Dashlane has the option to use 2FA to increase the security of the users data.

At any time, a user can link his Dashlane account to a 2FA application on his mobile. When he attempts to connect into a new device, instead of sending him a One-Time Password by email, Dashlane asks the user to provide a One-Time password generated by the 2FA application.

From https://www.dashlane.com/download/Dashlane_SecurityWhitePaper_Nov2017.pdf

Not only does Dashlane use 2FA when authorizing a new device to access your account, it can also be used each time you log into your account.

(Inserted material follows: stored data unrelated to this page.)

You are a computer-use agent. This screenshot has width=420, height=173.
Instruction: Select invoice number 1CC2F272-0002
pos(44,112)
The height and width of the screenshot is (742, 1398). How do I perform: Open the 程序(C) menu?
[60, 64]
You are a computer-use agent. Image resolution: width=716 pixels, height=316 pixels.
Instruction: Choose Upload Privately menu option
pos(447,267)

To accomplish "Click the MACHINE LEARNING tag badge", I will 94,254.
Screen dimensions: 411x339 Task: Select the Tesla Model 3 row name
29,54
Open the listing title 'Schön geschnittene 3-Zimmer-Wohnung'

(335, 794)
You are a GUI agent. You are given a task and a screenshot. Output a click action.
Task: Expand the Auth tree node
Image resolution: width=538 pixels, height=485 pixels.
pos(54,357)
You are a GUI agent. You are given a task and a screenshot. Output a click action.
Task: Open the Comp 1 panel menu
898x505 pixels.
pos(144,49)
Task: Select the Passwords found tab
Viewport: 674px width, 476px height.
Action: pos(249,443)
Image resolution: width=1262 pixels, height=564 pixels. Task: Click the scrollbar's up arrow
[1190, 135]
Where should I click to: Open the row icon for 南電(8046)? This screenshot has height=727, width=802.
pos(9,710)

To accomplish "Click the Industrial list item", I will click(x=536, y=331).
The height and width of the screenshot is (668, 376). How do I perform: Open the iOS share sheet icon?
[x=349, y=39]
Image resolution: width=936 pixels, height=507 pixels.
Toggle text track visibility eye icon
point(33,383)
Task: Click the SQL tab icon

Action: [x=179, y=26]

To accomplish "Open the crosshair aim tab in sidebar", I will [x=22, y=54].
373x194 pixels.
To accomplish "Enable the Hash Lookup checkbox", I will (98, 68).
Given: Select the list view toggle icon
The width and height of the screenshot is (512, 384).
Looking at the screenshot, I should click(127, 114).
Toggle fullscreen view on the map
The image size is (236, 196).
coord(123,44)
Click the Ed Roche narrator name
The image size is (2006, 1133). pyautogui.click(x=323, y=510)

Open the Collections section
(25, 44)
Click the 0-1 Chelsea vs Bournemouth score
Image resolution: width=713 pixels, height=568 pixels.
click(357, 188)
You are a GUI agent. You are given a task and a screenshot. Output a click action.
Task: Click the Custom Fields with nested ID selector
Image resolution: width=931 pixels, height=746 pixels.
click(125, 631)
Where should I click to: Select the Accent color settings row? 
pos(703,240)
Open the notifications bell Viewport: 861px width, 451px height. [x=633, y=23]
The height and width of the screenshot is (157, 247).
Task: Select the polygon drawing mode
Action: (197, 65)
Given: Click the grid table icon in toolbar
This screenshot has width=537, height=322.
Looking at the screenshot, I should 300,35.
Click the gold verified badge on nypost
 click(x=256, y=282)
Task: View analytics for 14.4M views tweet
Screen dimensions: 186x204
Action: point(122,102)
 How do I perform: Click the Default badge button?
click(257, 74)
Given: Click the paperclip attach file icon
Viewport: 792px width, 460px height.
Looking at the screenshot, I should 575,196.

This protects against malware on a user's computer from keylogging the master password and attempting to access their sensitive data. This is because in order to access the user data, a one-time password has to be provided - if a keylogger captures this one-time password when being typed it will be rendered useless for an attacker as a new one will have to be used next time.


1Password

1Password is a little different to Dashlane in that 1Password doesn't use 2FA. It uses something called a Secret Key. This Secret Key is 34 letters and numbers created by

a non-secret version setting, (“A3”), your non-secret Account ID, and a sequence of 26 randomly chosen characters.

From https://1password.com/files/1Password%20for%20Teams%20White%20Paper.pdf

It has 128 bits of entropy and works alongside your master password to secure your data.

An example of a Secret Key could be A3-ASWWYB-798JRY-LJVD4- 23DC2-86TVM-H43EB. The Secret Key is generated when a 1Password account is first created and prevents an attacker who has acquired remotely stored user data from guessing the master password needed to access this data.

The Secret key is used each time you enroll a new client to your device and when you have to authenticate to the server. This can be seen again in the whitepaper for 1Password:

When enrolling a new device, the user will provide the client with the add-device link (possibly in the form of a QR code) and her Master Password. The add-device link is generated at the user’s request from an already enrolled client and includes the domain name for the team, the user’s email address, and her Secret Key.


General

An issue with 1Password is that if the secret key and master password are known, for example from a keylogger, your user data can be viewed. This is different to Dashlane as you can use a one-time password to protect your data, making keylogging ineffective.

However, Dashlane isn't secure against all types of malware. It may be susceptible to malware taking screenshots of a password being viewed in the Dashlane application, as would 1Password.

When using a password manager, you have to accept that there is the possibility of your passwords being discovered since they are stored in a place other than your head.